Parce qu’ici, nous sommes de grands fans des trois premiers Resident Evil. Ceux de la première PlayStation. Et même pas par nostalgie. Nous pouvons les rejouer aujourd’hui et ils restent aussi fantastiques et originaux que leurs excellents remakes. Mais il est vrai que ce sont des jeux qui ont de l’âge et cela se voit dans les graphismes. Quelque chose qui nous fait souhaiter qu’une personne crée un Resident Evil classique avec les outils d’aujourd’hui. Des prières qui ont été entendues, même lorsque nous pensions que c’était impossible.
Ce n’est pas Capcom qui a entendu nos prières, mais SFB Games. Un studio connu pour ses jeux de puzzles qui a décidé de se plonger dans le domaine de l’horreur de survie classique avec un jeu appelé Crow Country.
Très inspiré par les jeux de survie horrifique de la première PlayStation, à la fois au niveau des graphismes et du gameplay. Dans ce jeu, nous incarnons Mara Forest, qui doit enquêter sur un parc d’attractions abandonné, Crow Country, pour retrouver son fondateur disparu, Edward Crow. Comme il est évident, nous ne tarderons pas à découvrir qu’il y a plus que ce que l’œil voit. Et nous nous retrouverons à la recherche de clés et de mécanismes tout en combattant et en évitant de terribles créatures qui cherchent à mettre fin à notre vie.
Une partie de l’intérêt de Crow Country est qu’il s’inspire de Resident Evil et des survival horrors de la première PlayStation, mais ne les imite pas jusqu’au bout. Dans Crow Country, nous pouvons déplacer la caméra, désactiver les commandes de tank et il n’y a pas de gestion d’inventaire. Le jeu se concentre davantage sur les allées et venues avec une excellente conception de niveaux, un système d’indices qui nous oblige à prendre des notes ou à les garder en mémoire si nous ne voulons pas revenir à un point sûr pour les rappeler, et un combat contre des ennemis particulièrement résistants.
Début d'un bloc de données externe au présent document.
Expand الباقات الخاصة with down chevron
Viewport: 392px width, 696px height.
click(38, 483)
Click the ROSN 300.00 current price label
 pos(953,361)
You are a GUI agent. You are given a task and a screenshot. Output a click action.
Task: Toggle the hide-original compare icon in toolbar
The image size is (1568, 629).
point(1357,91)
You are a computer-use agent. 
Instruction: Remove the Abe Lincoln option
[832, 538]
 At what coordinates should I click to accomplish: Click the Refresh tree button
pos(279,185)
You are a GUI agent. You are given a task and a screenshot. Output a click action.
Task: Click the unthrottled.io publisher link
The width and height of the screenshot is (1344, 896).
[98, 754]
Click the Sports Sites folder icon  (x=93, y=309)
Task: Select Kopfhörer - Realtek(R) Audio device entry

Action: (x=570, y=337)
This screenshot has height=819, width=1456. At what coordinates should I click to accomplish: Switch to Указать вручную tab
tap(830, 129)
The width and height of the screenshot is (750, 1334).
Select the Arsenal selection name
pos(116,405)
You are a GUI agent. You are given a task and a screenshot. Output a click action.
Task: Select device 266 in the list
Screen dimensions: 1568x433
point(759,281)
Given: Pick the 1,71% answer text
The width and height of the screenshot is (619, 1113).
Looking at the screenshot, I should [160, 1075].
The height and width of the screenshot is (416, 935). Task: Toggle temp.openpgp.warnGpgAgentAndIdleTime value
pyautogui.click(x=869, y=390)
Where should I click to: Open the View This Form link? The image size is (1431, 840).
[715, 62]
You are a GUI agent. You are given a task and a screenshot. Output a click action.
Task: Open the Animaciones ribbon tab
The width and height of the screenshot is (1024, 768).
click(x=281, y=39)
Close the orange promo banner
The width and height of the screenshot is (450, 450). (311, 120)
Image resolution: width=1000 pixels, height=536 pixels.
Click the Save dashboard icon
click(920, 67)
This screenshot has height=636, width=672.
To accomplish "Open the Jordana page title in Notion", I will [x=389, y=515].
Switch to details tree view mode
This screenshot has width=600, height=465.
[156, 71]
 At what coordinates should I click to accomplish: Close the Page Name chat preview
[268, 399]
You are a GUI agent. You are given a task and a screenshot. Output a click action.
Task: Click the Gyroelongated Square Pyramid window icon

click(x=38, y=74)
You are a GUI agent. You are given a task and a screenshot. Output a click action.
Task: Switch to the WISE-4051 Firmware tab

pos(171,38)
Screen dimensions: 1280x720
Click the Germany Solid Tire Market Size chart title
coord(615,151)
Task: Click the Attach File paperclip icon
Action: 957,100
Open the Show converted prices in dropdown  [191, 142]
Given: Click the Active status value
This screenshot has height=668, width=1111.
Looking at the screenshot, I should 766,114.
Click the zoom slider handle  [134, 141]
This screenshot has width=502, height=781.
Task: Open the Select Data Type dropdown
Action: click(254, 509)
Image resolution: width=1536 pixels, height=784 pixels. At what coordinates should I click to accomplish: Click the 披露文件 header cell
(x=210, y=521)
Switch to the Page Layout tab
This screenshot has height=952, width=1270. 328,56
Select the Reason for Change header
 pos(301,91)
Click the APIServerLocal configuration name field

Cela contribue également au fait que l’esthétique de Crow Country n’est pas celle des Resident Evil classiques. Il y a la décadence et la rouille de ceux-ci, mais sa direction artistique lowpoly rappelle davantage une version raffinée de celle du Final Fantasy 7 original. Un incroyable coup de nostalgie qui fonctionne extrêmement bien avec ses décors, qui se présentent comme de petits dioramas conçus pour le jeu le plus sinistre du monde.
En fait, bien que les scénarios soient relativement petits, ils sont très compacts. Ils regorgent d’objets, d’ennemis, de secrets et de portes. Cela les rend extrêmement denses et intéressants à explorer, même s’ils sont assez petits en eux-mêmes.
C’est pourquoi le jeu rappelle les classiques Resident Evil. Le combat est relégué au second plan et est plus un dernier recours qu’autre chose que nous utilisons de manière constante et consciente. Non pas tant à cause de la pénurie, car nous pourrons toujours recharger nos munitions de pistolet, mais en raison de la résistance et du nombre de nos ennemis. Il est donc plus prudent de simplement dégager notre chemin pour pouvoir avancer sans crainte.
Si vous aimez les classiques de Resident Evil, Crow Country est le jeu que vous devriez jouer. Il est beau, amusant et capture parfaitement les sensations des trois premiers opus du classique de Capcom. Donc que ce soit par nostalgie ou parce que vous êtes amoureux de ce genre de design, vous devriez jouer à Crow Country.